Democratic presidential candidate Kamala Harris is vehemently against the War on Drugs — and she would like for you to forget her own record on the subject, thank you very much.
On July 23, Harris announced that she was teaming up with New York Rep. Jerry Nadler to promote a marijuana legislation reform bill in an effort to help communities of colordisproportionately affected by harsh drug policies. Of course, it’s only the latest in Harris’ pro-pot public messaging campaign. Earlier this year, Harris said she wanted to see all marijuana-related crimes expunged from offenders’ criminal records. She has taken, of her own accord, the heavy mantle required of the nonviolent drug offender’s champion.
This all sounds noble. Yet, when it comes to this very issue, a slightly deeper dig reveals Harris’ sordid past.
Harris’ history as a prosecutor, district attorney, and the California attorney general is no secret. What falls to the wayside, however, is the running tally on the lives she ruined by systematically locking up nonviolent drug offenders. As attorney general, she was vehemently anti-marijuana, refusing to consider reform to pot policy. Back then, she vowed to tackle drug crimes, believing that they were a key factor in the high murder rates in black communities. Of course, she was wrong about that.
In fact, she was one of the most hawkish AGs in the state. According to Tim Hettrich, now retired but formerly of the California Narcotics and Vice units, she was obsessive about increasing her conviction rates. “What this is all about, with her, is conviction — the percentage of convictions compared to other district attorneys in the state of California,” he told the San Francisco Chronicle.
In just three years as attorney general, Harris increased convictions of drug dealers from 56 percent to 74 percent. That factoid is conspicuously absent from her website.
Of course, when she decided to try securing the Democratic Party presidential nomination, Harris had to change tracks. It’s why she declared the war on drugs to be “a failure,” while forgetting she was once one of its most ardent supporters. She’s ignoring the time she heartily opposed legislation that would have legalized marijuana in California. She’s failing to recall when she openly laughed at a reporter who asked, years later, if she would change her mind on the issue. And it seems to have slipped her mind that she waged war on San Francisco’s drug courts, which allow nonviolent drug offenders to attend addiction programs in lieu of incarceration.

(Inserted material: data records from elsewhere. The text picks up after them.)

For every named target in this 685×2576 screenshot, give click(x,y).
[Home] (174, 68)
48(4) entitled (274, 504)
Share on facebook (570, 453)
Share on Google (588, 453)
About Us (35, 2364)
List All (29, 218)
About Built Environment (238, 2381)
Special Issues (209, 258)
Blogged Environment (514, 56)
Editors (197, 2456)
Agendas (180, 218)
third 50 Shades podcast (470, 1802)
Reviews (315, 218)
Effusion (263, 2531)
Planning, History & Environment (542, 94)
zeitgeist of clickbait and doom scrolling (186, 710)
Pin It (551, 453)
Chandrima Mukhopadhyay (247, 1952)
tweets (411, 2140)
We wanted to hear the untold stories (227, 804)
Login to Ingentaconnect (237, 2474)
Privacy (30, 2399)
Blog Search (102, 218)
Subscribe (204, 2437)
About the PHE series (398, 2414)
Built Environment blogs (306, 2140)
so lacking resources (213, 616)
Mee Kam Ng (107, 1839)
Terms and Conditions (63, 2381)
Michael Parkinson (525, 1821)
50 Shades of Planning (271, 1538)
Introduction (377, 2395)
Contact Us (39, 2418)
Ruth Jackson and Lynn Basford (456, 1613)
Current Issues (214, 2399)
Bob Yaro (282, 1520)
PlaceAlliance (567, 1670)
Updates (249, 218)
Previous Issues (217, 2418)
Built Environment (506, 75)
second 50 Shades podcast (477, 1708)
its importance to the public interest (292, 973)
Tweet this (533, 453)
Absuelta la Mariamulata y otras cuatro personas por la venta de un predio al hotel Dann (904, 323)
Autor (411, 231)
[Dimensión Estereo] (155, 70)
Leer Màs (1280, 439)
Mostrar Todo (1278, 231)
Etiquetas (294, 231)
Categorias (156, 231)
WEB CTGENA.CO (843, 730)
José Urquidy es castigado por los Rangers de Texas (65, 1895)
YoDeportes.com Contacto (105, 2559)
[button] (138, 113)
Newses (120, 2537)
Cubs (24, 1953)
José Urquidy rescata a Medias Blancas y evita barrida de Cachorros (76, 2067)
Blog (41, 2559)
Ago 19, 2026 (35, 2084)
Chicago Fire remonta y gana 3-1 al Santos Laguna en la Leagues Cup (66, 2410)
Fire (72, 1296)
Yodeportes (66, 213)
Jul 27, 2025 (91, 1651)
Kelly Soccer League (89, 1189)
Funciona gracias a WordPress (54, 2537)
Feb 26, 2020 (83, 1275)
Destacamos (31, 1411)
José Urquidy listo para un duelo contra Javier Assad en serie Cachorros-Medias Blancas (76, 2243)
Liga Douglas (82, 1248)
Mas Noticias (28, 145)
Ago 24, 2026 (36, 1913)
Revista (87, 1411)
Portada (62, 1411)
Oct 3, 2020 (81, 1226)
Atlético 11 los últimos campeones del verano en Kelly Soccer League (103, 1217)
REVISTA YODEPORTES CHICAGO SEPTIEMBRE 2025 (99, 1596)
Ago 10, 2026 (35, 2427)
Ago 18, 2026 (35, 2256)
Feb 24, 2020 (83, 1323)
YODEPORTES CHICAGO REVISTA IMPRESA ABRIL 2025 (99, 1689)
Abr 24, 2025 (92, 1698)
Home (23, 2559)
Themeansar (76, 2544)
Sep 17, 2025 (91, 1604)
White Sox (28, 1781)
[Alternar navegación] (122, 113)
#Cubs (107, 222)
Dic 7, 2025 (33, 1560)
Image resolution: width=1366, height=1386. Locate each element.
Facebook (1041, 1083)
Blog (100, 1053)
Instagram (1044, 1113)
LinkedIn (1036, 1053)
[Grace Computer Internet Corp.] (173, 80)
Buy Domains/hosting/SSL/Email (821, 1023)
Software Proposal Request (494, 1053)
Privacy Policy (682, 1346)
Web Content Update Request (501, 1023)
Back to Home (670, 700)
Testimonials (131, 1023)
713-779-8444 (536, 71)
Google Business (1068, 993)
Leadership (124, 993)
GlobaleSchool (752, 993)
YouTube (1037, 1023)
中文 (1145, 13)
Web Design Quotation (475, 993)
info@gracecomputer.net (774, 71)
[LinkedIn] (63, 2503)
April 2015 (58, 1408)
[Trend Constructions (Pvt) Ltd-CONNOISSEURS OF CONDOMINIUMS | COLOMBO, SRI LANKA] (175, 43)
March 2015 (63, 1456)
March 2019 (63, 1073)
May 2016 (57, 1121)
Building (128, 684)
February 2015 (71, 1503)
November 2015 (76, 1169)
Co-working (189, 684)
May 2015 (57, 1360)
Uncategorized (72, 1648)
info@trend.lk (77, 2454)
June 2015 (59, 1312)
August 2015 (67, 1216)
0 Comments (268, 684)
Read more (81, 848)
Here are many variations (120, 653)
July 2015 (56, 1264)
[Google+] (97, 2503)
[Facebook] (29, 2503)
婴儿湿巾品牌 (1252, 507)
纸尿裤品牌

Back then, unequivocal conviction and strictly enforcing misguided drug policies were more important to her than actually helping communities affected by drug-related crime. Harris would have done some good if she had simply worked toward marijuana legalization, which has been proven to lead to a decrease in violent crime. Instead, she elected to abstain from other states’ efforts to remove marijuana from the DEA’s most-dangerous substance list, and remained woefully silent.
The problem with dishonesty is that it always comes to light in one way or another, but apparently Harris disagrees. It’s why she’s working feverishly to reshape her history to fit her present political demands. During the second Democratic debate on Wednesday night, candidate Tulsi Gabbard brought Harris’ dictatorial record into the limelight, demanding that Harris apologize to those who “suffered under (her) reign.” Just this year, Harris released her memoir “The Truths We Hold,” openly claiming that she acted as a “progressive prosecutor,” noting (correctly) that “not everyone needs punishment, that what many need, quite plainly, is help.”
She’s right about that, but she spent years being horribly wrong. As Gabbard argued on the debate stage, “There’s no excuse for that.” But Harris has yet to outright apologize for or try to rectify her deeds, even when her record was presented for all of America to see — after all, she mustn’t reveal any cracks in her image as the progressive movement’s Joan of Arc.
But it’s all just a front, because Harris built her career out of delivering tragic legal blows to nonviolent offenders. Indeed, she was elevated to the top of the California prosecution system by playing the role of bad cop. It’s only just now that she’s vying for the most powerful political office in the country that she’s taking a step back from her tyrannical tenure. But there’s as much real evidence that she has truly reformed her own views as there is that she reformed the California criminal justice system (read: zero).
Ever the politician’s politician, Harris is willing to do whatever she needs to — as long as it proves politically advantageous. For the sake of those needlessly sitting in California prisons, let’s not give her that option again.